Reading passage.
Today we celebrate the achievements of the GSAS students of color who have finished their course of study and who have fulfilled all of the requirements prescribed for the degrees in the academic programs in which they enrolled, be it the Master's or the doctoral degree.

But it bears underscoring that these students have done much more than just comply with stipulated requirements for their degrees.  We would like to think that the university is a great democratic leveler, the consummate example of a fully meritocratic institution in which effort is rewarded irrespective of who produces it and where rewards are finely attuned to achievement.  This is a myth that has been challenged to the core recently by the admissions scandals that have further eroded the standing of some of our most renowned universities and colleges.  But how could this mythology of meritocratic recognition be real, when the university does not exist outside society, even if one of its other founding myths is that of the university as separate realm from society.  The university cannot be immune to the problems that plague the social milieu, and we should not be surprised when the institution shows explicitly that it is indeed part of the world with all of its prejudices, assumptions, and injustices.

And yet, what attracts a great many of us to the university —and some of us have never been anywhere but in a university— is precisely that one of the core beliefs of the university as an institution is that it is a space where its members can demand more from one another and from themselves as a community than what would be the case out there, in the world at large.  The university is a continuous, persistent experiment in social transformation that holds itself to higher standards, even if time and again it fails to live in full consonance with those standards.  That is the attraction that the university represents for us and to us; the possibility of making a claim based on ideals of community and fairness that would not be universally accepted outside of the confines of the university.  Higher education is not immune to market forces, but it is also true that the modern university is one of the few remaining contexts in which the imperative to commodify everything is resisted on a daily basis.

But this is also why the idea of the commons, of the affirmation of a communitarian ideal is still routinely invoked in the university when it has lost almost all of its purchase in the public sphere.  The university belongs to the people within it, as well as to the alumni who graduate from it.  And since graduate school is the context in which the university reproduces itself as an institution, all of us who contribute to the graduate enterprise of the university decide with our daily acts what kind of future configuration the university will have.  It is hard work being a student, faculty, or administrator in a university, because we are all holding one another to a higher standard than what we could assume as a given in the world outside.

What you need to do. Copy the stretch of the commencement address from "Today we celebrate" through "the doctoral degree." word for word.

Given records.
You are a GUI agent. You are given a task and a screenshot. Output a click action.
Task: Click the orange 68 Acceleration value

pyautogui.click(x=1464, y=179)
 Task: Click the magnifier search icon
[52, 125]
==
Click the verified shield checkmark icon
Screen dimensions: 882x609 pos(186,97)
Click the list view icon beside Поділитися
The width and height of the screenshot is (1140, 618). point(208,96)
* * *
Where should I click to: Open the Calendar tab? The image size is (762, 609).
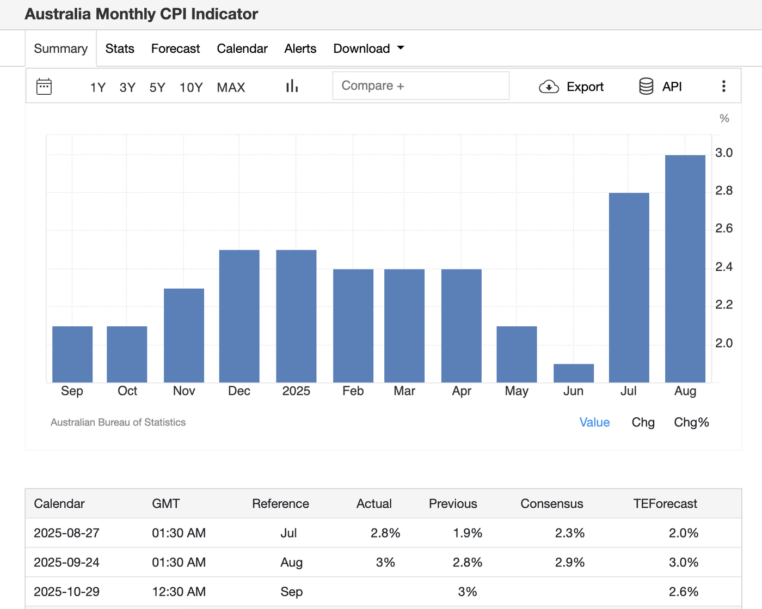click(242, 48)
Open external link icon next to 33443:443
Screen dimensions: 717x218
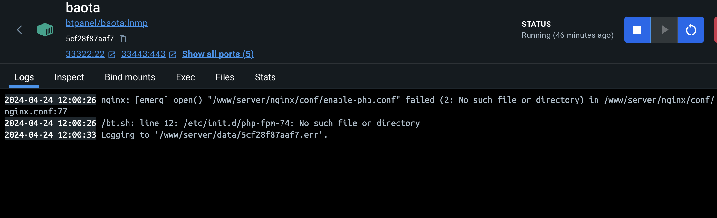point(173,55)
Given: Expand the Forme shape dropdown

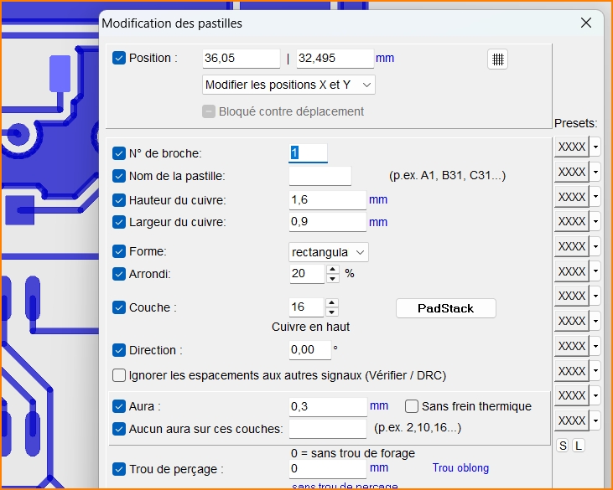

Result for this task.
Today we celebrate the achievements of the GSAS students of color who have finished their course of study and who have fulfilled all of the requirements prescribed for the degrees in the academic programs in which they enrolled, be it the Master's or the doctoral degree.